Annie as she was depicted in two cycling periodicals, The Bearings and Cycling Life, in October 1894, after acquiring her Sterling bicycle.
Annie began her trip on a 42-pound drop-frame (women’s) Columbia bicycle ill-suited for long-distance travel, and attired in long skirts. When she reached Chicago in September 1894, the Sterling Cycle Works of Chicago offered her a men’s Sterling weighing approximately 21 pounds. The men's frame meant that riding in skirts was no longer feasible and Annie took to wearing bloomers, and later a men’s riding suit. The Sterling, like the Columbia, had a single gear and no free-wheel mechanism, which meant if the wheels were spinning the pedals were spinning, too.
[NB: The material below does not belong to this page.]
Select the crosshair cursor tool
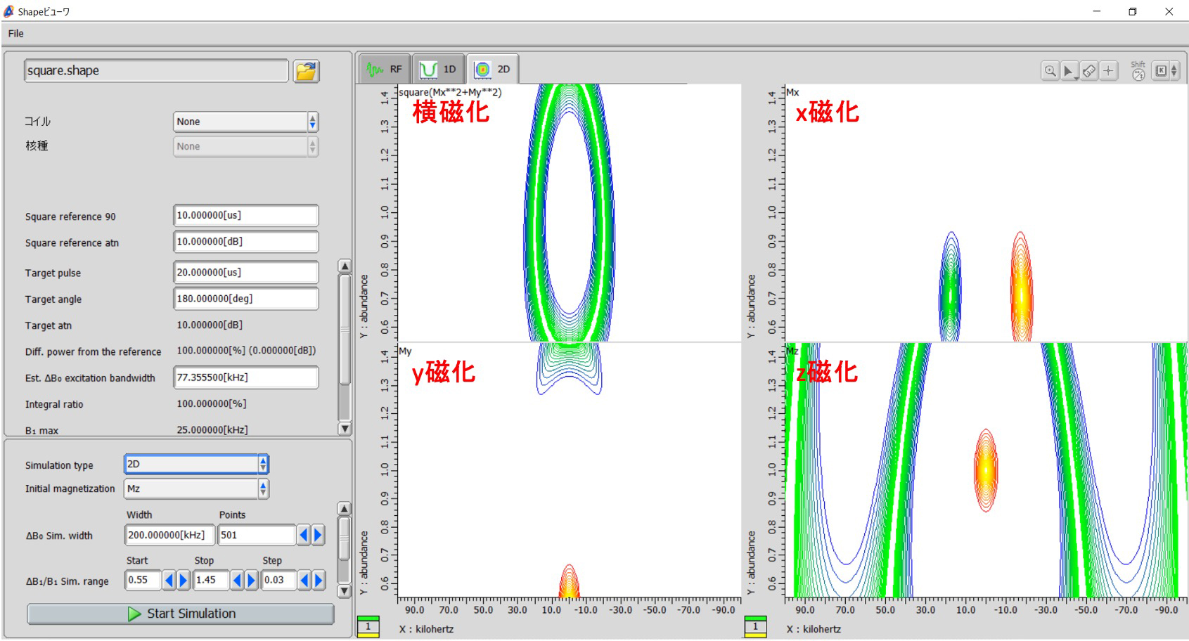Screen dimensions: 1189x641 [1108, 71]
But unlike the Columbia, the Sterling had no brake. The device on the front wheel is a cyclometer, an odometer for bicycles. An American diplomat in Paris gave Annie the American flag wrapped around the frame. This photograph of Annie's bike was taken in San Francisco in early spring 1895.
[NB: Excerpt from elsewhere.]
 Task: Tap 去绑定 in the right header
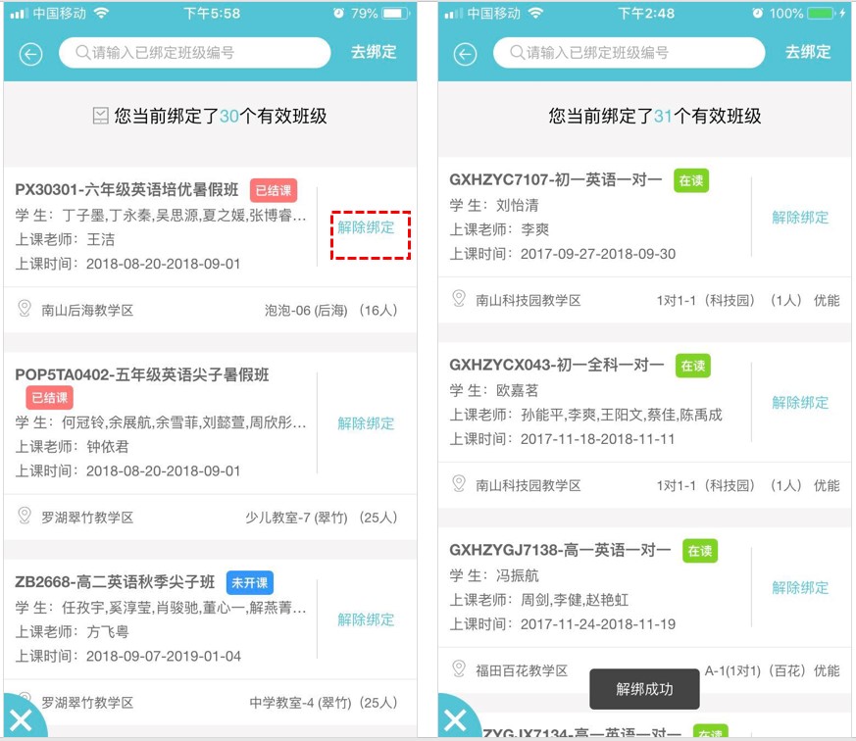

This advertisement for the Londonderry Lithia Springs Water Company appeared in the Rocky Mountain News of Denver on August 12, 1895. The company, based in Nashua, N.H., paid Annie to hang an advertising placard on her bike and to assume the "Londonderry" name.
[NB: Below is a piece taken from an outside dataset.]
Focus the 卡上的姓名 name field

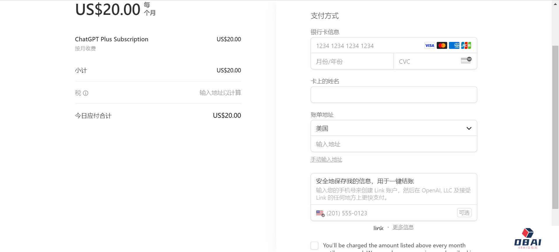(394, 95)
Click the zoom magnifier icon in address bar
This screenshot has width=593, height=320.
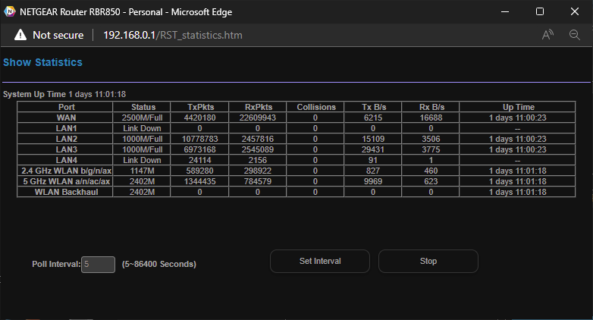coord(575,36)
Annie as depicted in an illustration that accompanied her first-person account of her trip published in the New York World on October 20, 1895. The article appeared under the byline “Nellie Bly, Jr.” The original Nellie Bly was the most famous woman journalist of her day. In late 1889, as a publicity stunt for the World, she set off on a ‘round the world trip to try and break the fictional “record” of Jules Verne's character Phileas Fogg in Around the World in Eighty Days. Traveling by steamship, train and carriage, Bly made the trip in under 73 days.
The images in the lantern slides Annie collected and used to illustrate her lectures were often exquisite. That these fragile glass slides survived multiple shipments by ship and train during the course of Annie's trip is remarkable. That they were found intact more than 100 years later seemed equally remarkable.
Annie was a consummate self-promoter and an inveterate storyteller. She staged this photograph near San Francisco in the spring of 1895. It was among the lantern slides she used to illustrate lectures she gave across the American west in 1895 to earn money, lectures filled with fantastic tales of danger and high adventure.
Many of the lantern slides Annie collected to illustrate her lectures were of exotics, sure to be of interest to curious Americans in small towns like Tucson and El Paso. International travel was something most Americans only dreamed of in the 1890s and Annie turned them into armchair adventurers.